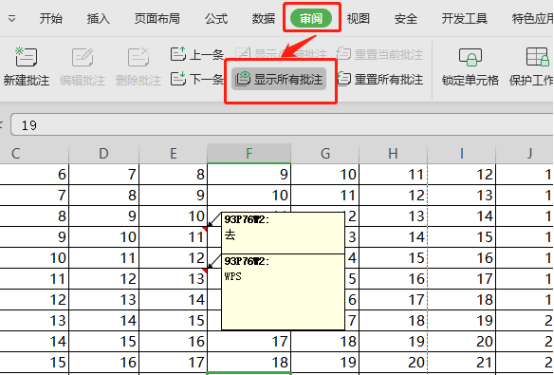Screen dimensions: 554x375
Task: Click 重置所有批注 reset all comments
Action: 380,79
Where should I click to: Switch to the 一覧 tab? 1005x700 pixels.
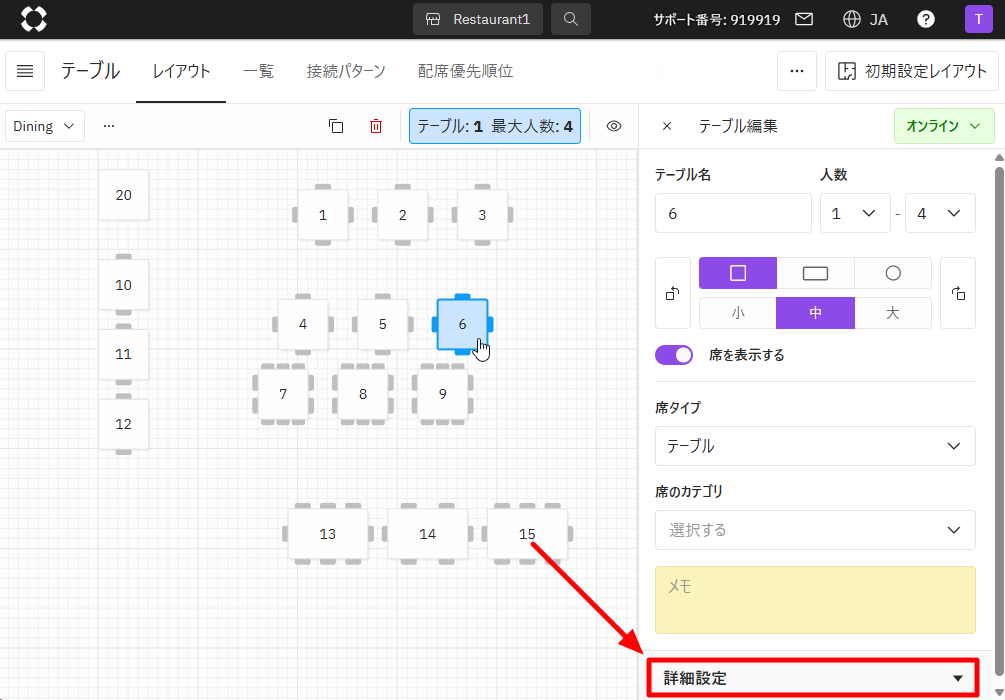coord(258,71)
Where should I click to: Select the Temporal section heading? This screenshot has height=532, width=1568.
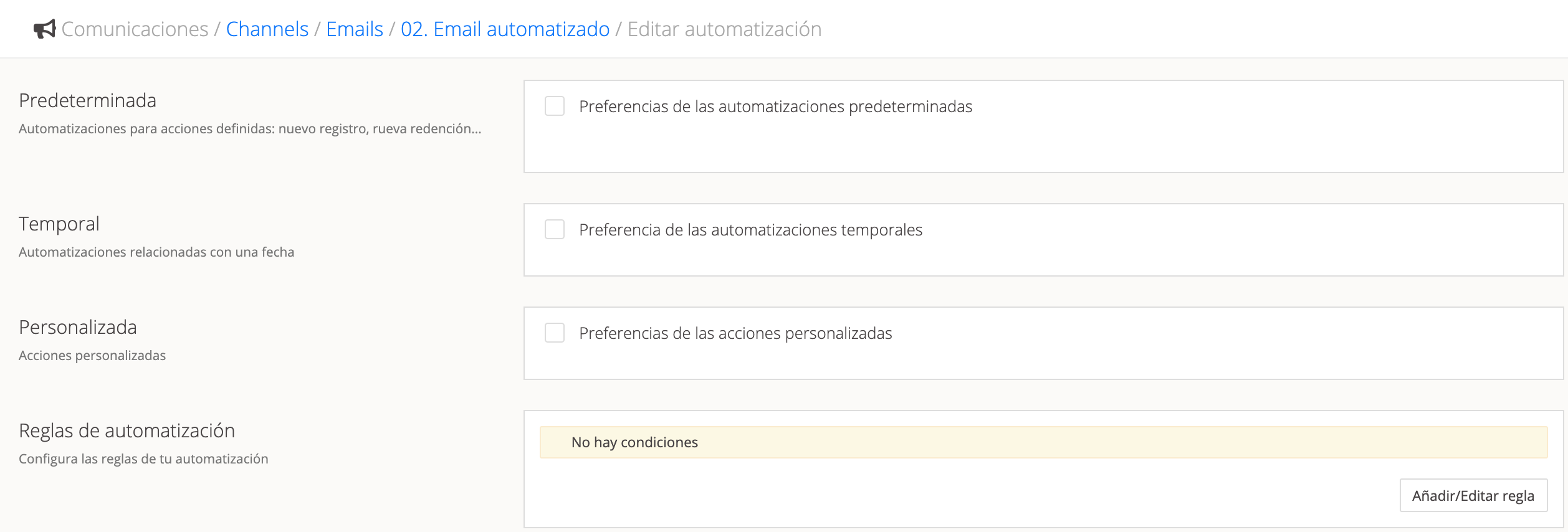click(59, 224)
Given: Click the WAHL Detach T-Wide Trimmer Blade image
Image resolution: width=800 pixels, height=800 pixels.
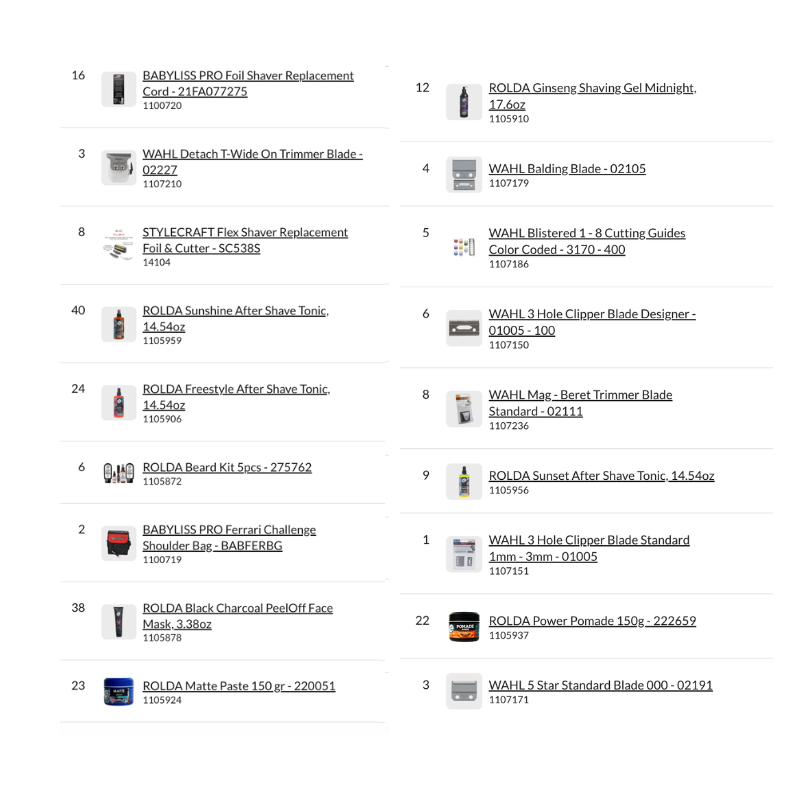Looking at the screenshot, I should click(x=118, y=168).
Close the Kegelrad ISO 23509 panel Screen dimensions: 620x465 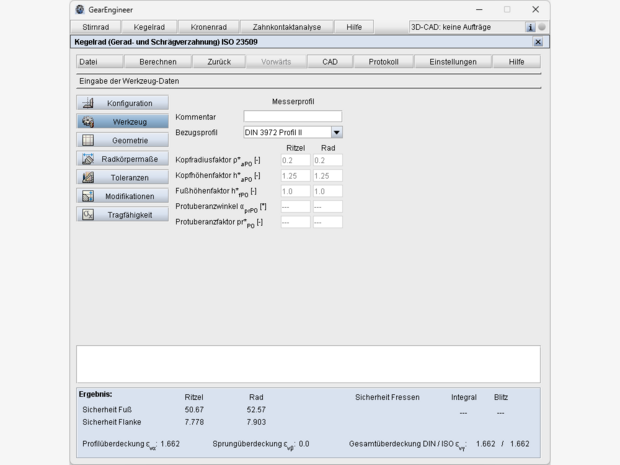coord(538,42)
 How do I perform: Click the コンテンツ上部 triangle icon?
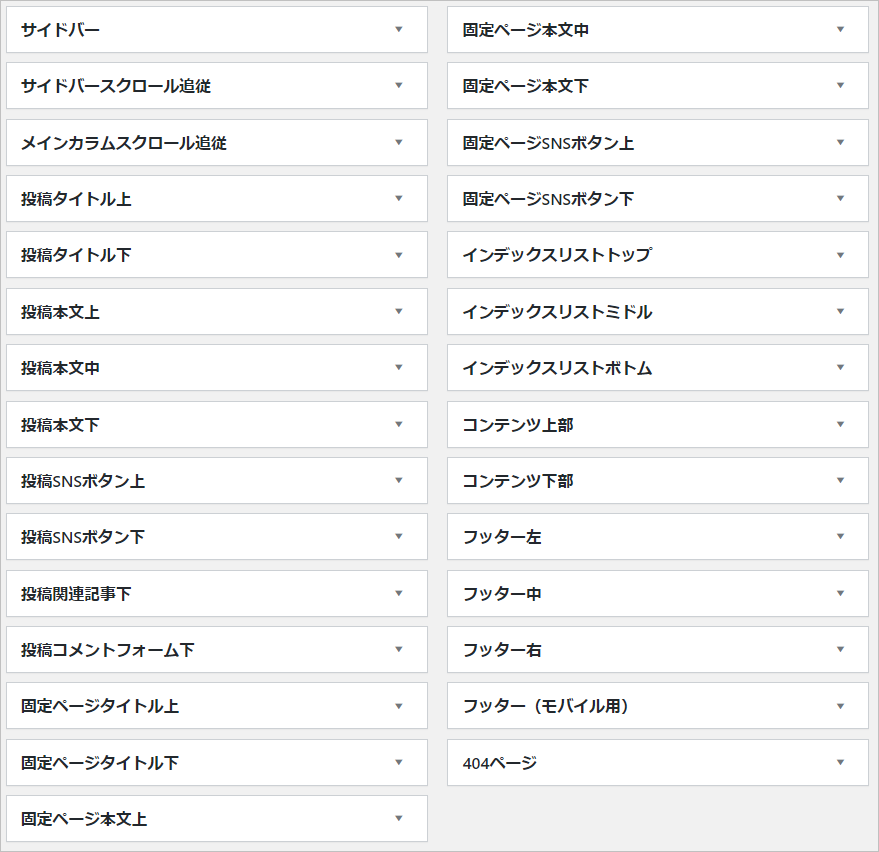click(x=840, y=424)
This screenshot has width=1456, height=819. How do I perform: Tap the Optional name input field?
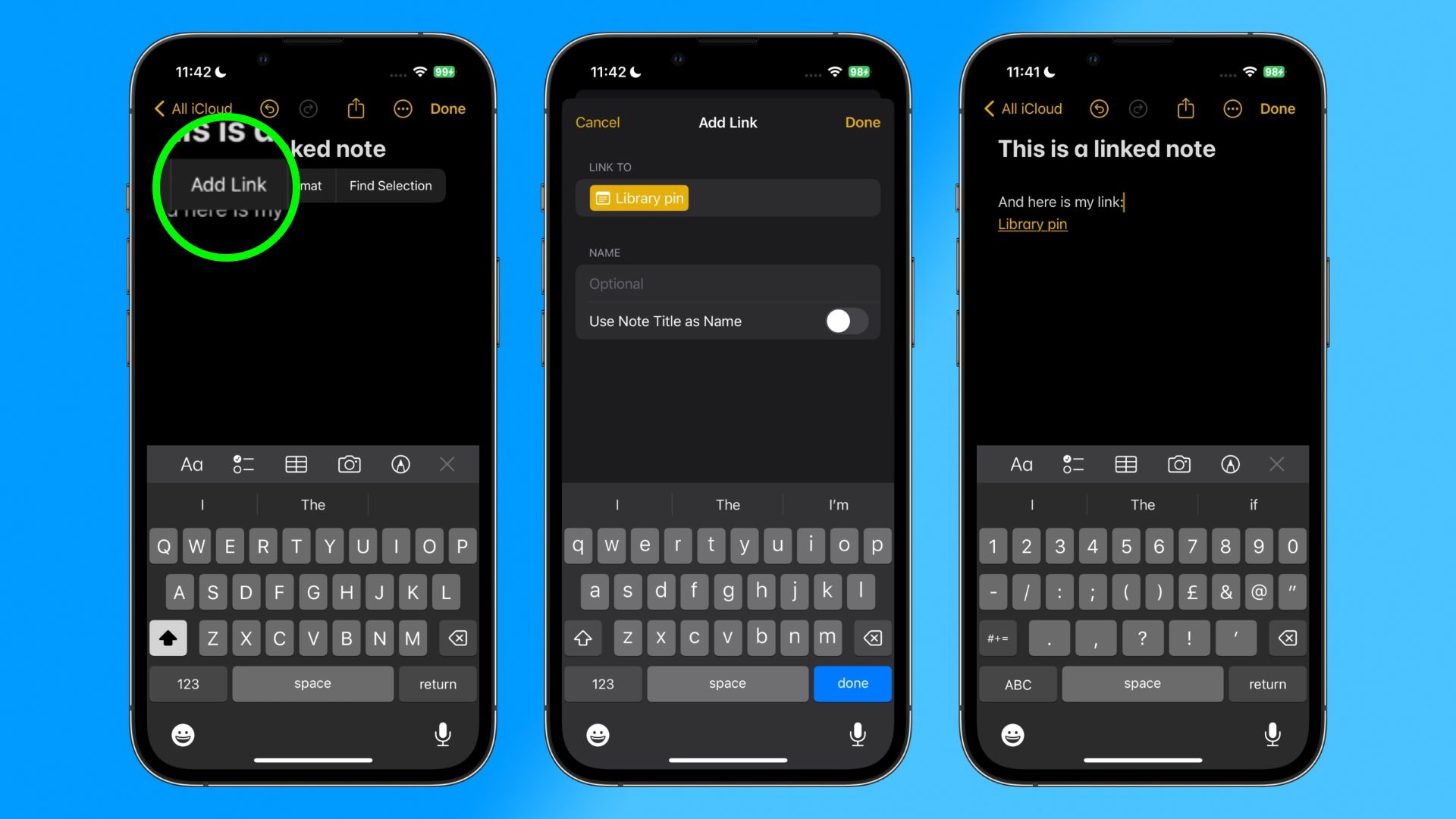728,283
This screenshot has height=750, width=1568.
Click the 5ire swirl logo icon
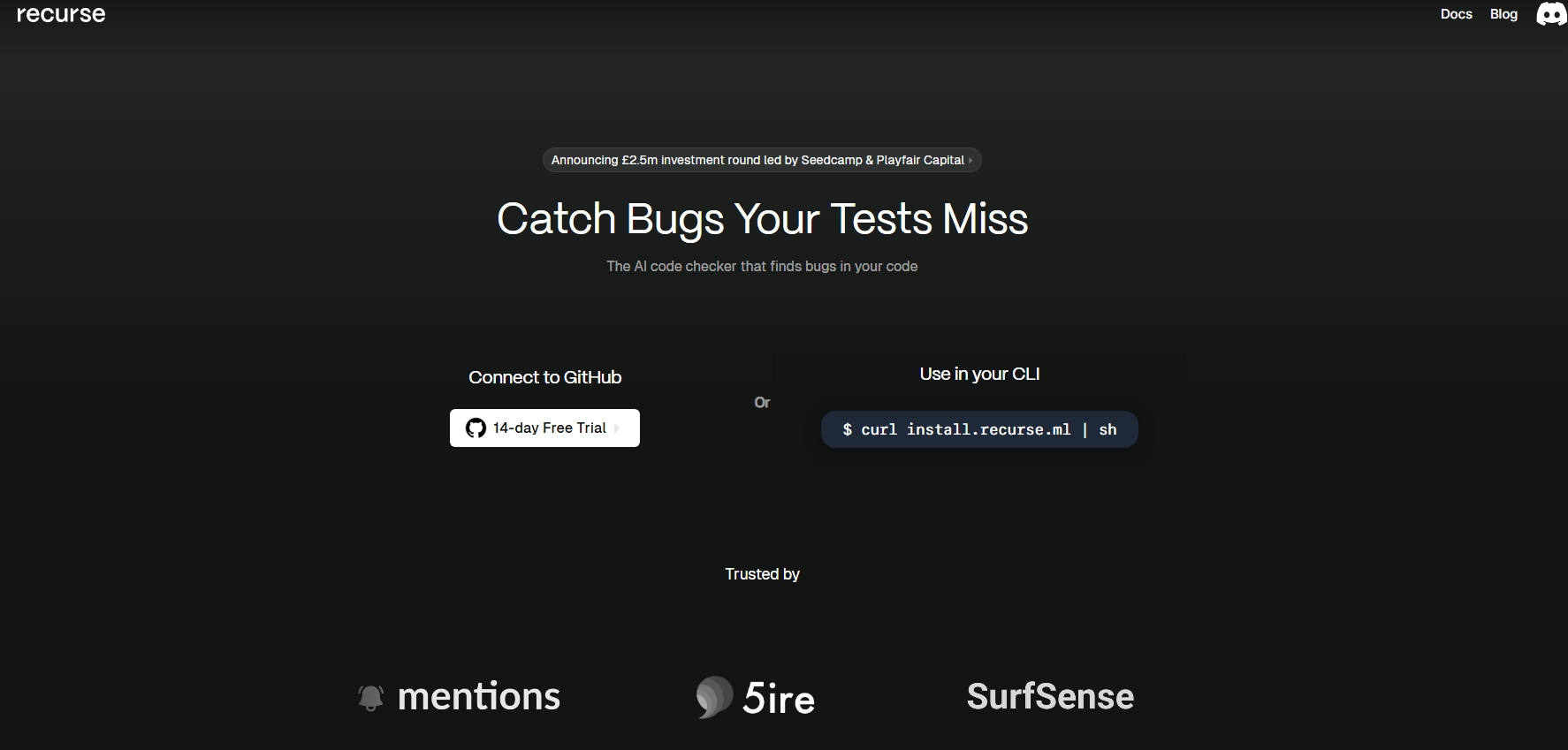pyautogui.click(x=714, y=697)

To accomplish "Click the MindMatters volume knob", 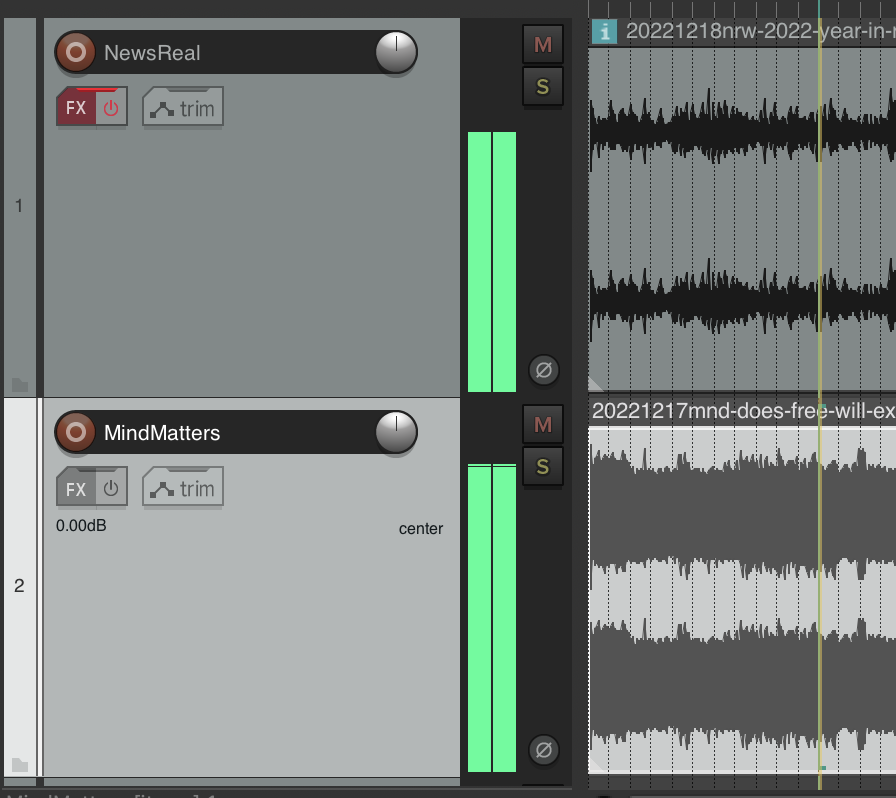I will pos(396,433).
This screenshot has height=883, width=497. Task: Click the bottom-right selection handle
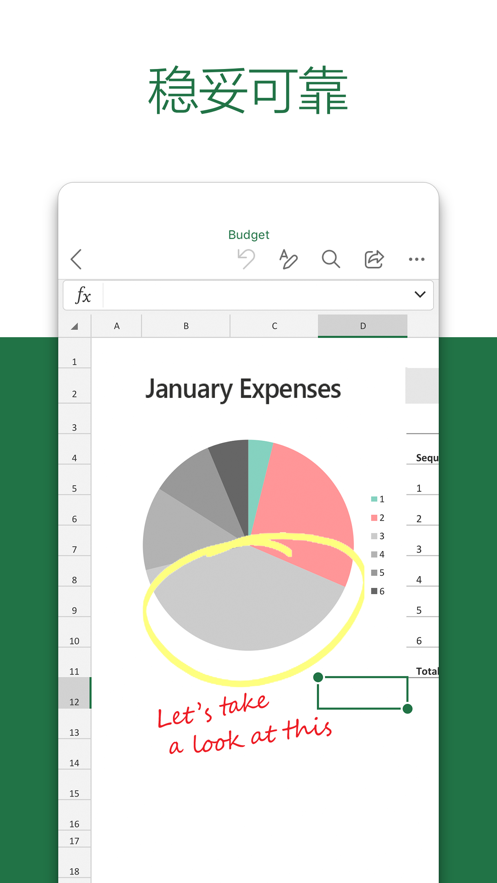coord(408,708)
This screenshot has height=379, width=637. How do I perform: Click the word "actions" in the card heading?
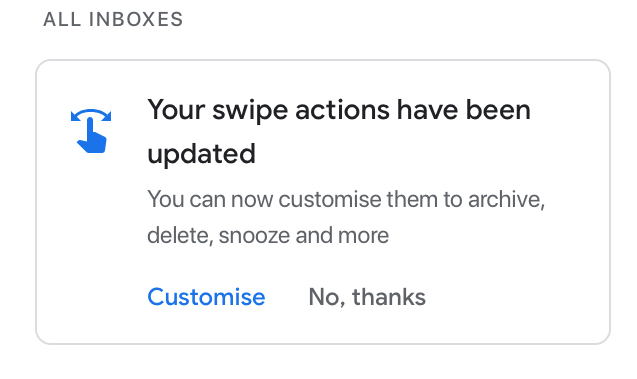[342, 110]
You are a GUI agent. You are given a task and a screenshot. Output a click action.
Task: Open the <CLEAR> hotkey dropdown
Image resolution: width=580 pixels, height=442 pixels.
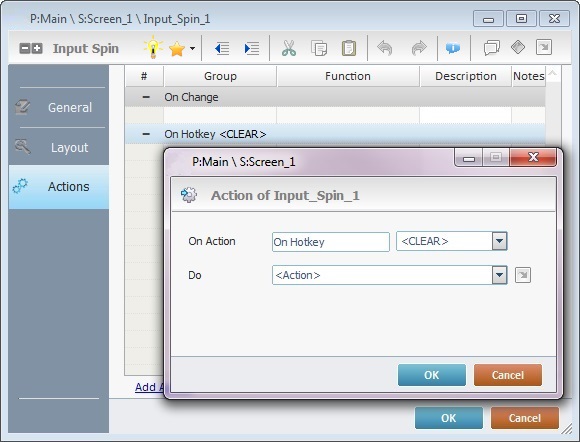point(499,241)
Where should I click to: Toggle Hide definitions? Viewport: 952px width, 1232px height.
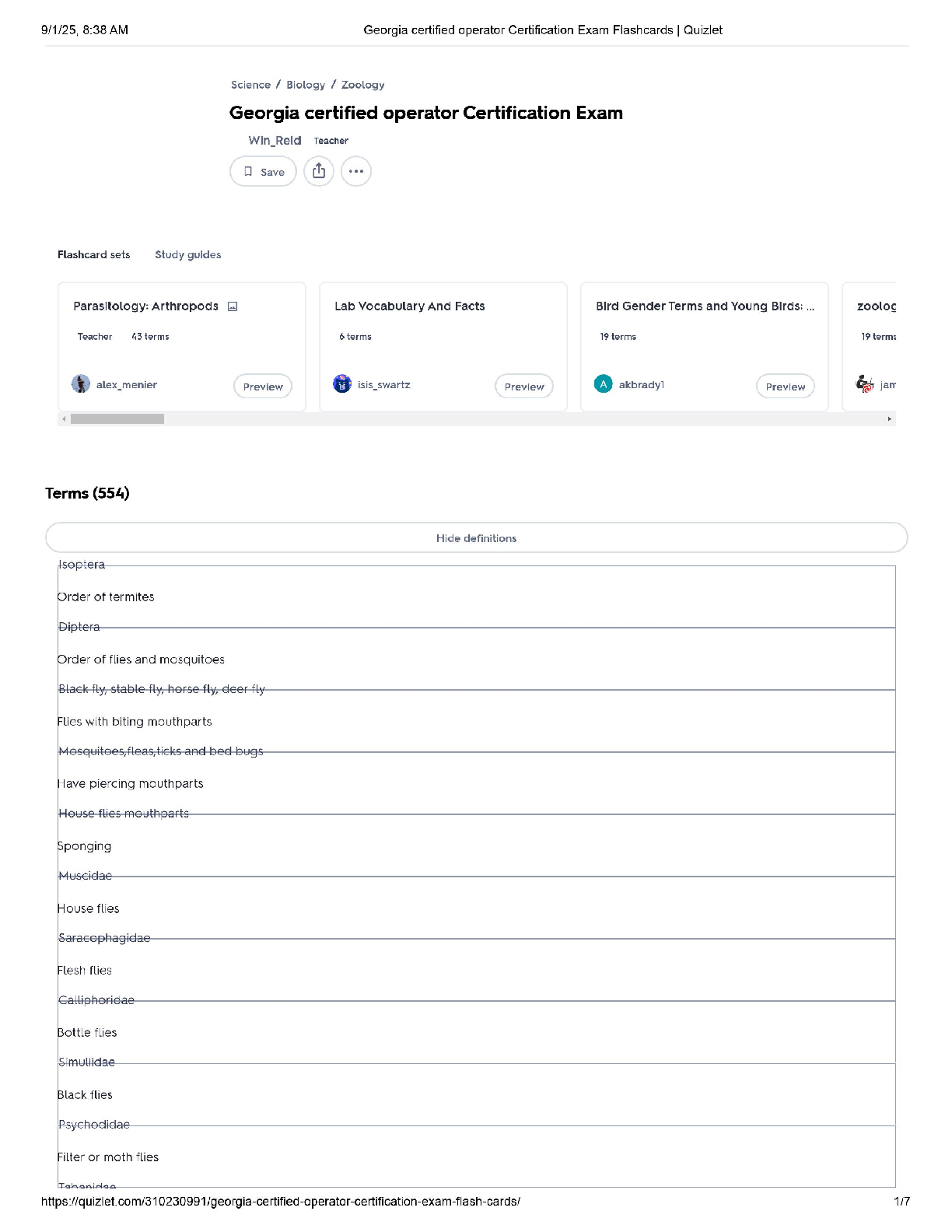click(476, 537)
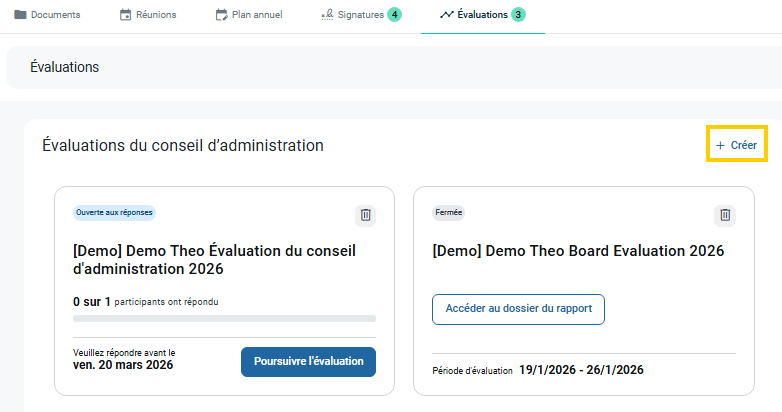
□ □ □ □ □
Task to carry out
Your copy should hold exactly the lines from the one with "Task: Open the <CLEAR> hotkey dropdown" through the final line of the records, both ends included, and no pictures.

Answer space
Task: Open the <CLEAR> hotkey dropdown
Image resolution: width=580 pixels, height=442 pixels.
point(499,241)
Where should I click to: Toggle Hide definitions? Viewport: 952px width, 1232px height.
click(476, 537)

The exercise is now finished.